[Data provided]
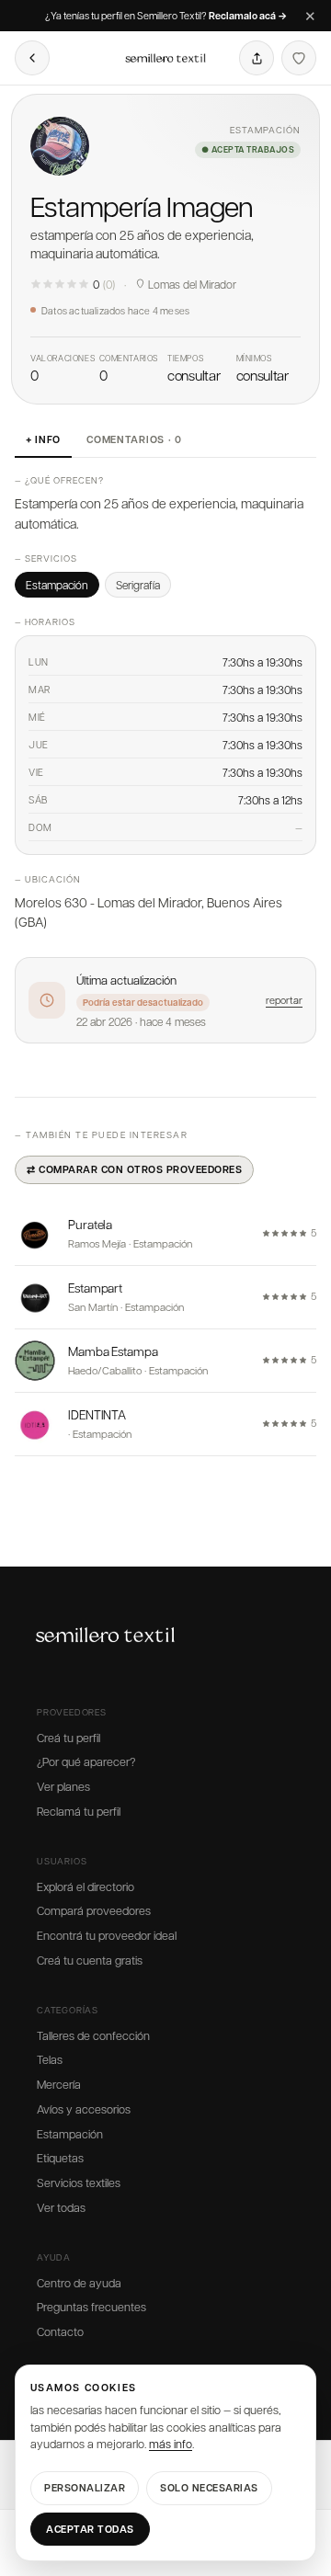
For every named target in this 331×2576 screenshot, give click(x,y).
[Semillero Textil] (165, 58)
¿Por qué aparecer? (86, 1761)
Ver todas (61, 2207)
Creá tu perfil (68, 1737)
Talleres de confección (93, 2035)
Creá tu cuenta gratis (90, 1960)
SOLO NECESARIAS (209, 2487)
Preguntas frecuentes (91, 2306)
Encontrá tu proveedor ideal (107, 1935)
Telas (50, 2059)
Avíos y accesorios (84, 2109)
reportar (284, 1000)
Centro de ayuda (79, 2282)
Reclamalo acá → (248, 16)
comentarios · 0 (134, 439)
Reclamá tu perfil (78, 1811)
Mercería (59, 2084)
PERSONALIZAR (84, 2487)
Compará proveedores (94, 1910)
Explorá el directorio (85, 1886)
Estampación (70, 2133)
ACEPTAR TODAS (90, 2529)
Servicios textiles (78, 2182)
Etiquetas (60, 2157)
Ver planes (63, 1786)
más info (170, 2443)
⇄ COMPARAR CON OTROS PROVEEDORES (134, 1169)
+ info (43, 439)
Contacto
[/Data provided]
Work request
Your task is to gather all lines from the entries above that hold the word "Creá".

Task answer
Creá tu perfil (68, 1737)
Creá tu cuenta gratis (90, 1960)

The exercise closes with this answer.